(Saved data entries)

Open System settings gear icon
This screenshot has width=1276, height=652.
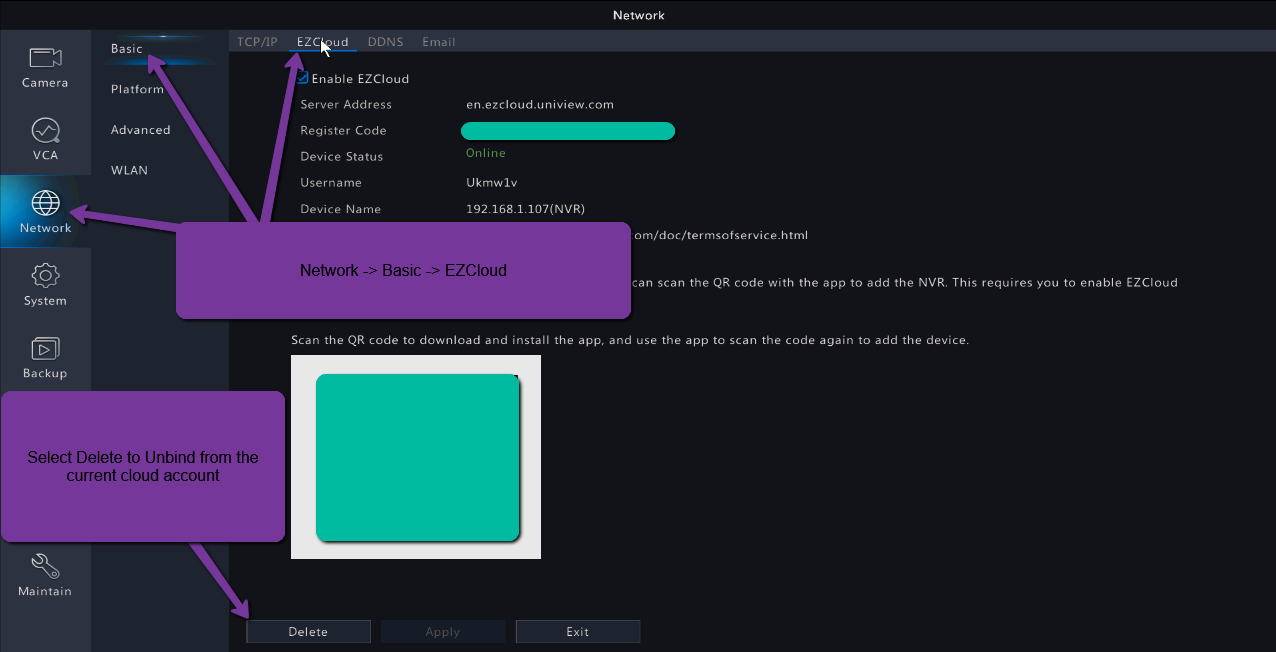[45, 277]
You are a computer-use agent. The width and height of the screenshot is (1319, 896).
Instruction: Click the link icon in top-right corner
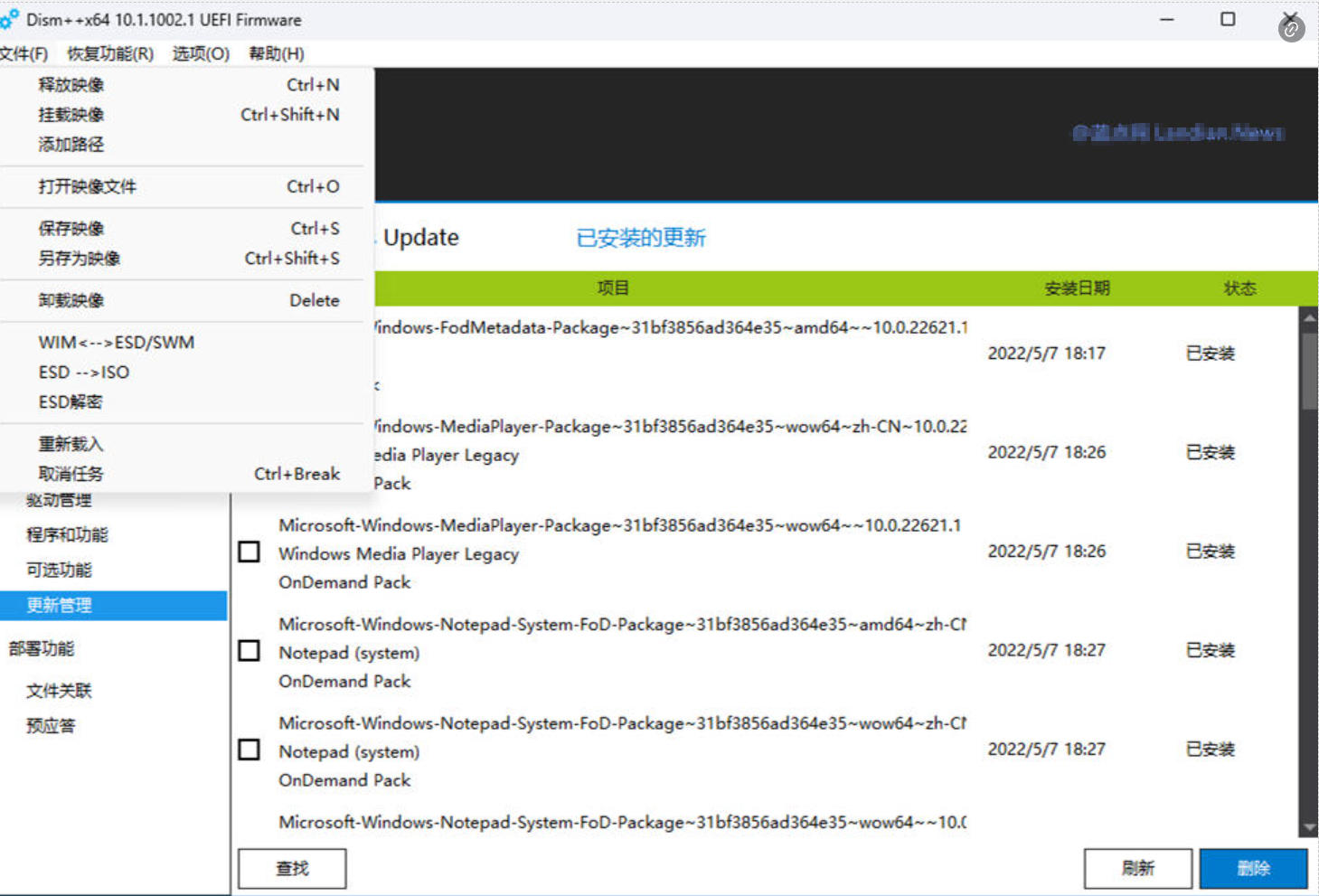[x=1291, y=30]
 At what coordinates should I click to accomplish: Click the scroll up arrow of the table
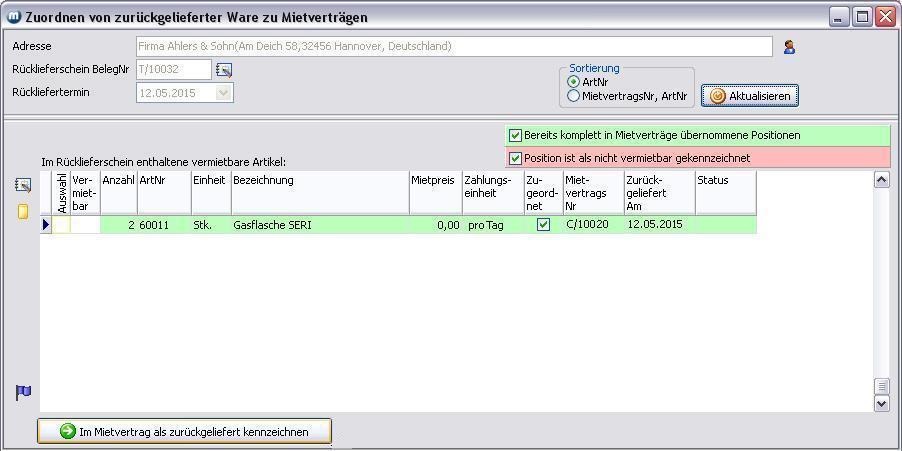[x=881, y=180]
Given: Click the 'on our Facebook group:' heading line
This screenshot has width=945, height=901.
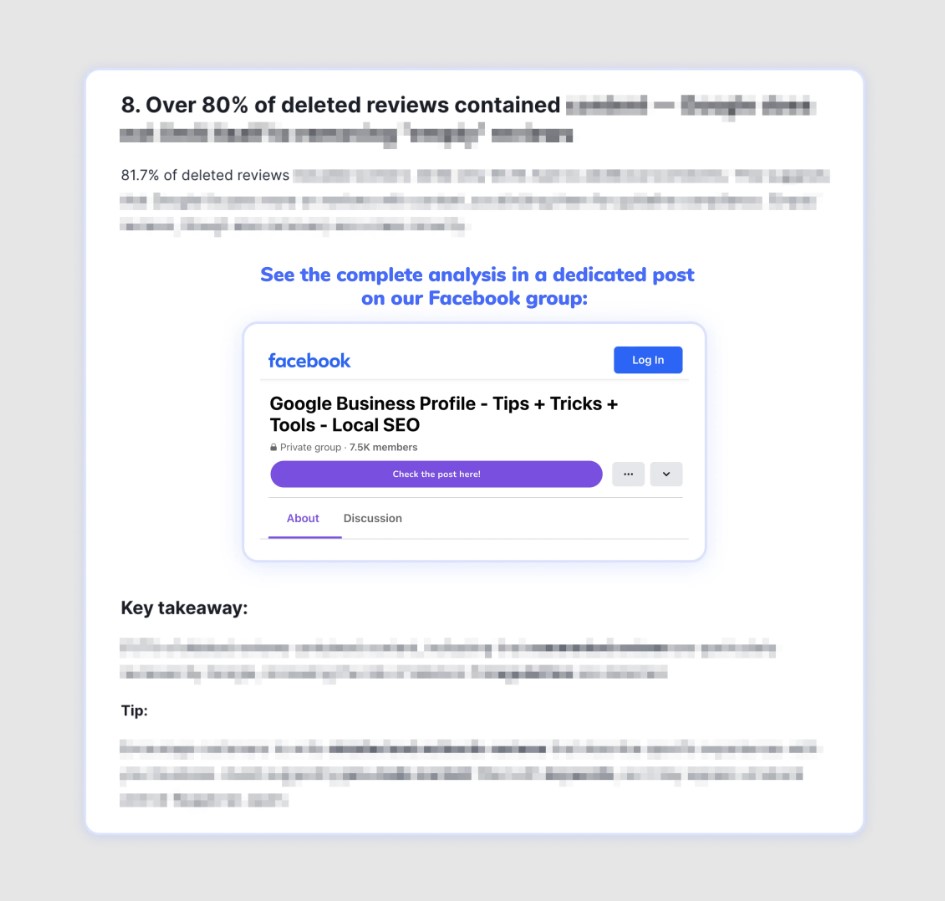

▶ Aim of the exercise:
Apart from the images, please copy every line of the data exactly as written.

▶ Your solution:
Open System settings gear icon
This screenshot has width=1276, height=652.
[45, 277]
You are a computer-use agent. The width and height of the screenshot is (1319, 896).
Instruction: Click the link icon in top-right corner
[x=1291, y=30]
 At what coordinates should I click to accomplish: Click the scroll up arrow of the table
[x=881, y=180]
Given: Click the 'on our Facebook group:' heading line
This screenshot has width=945, height=901.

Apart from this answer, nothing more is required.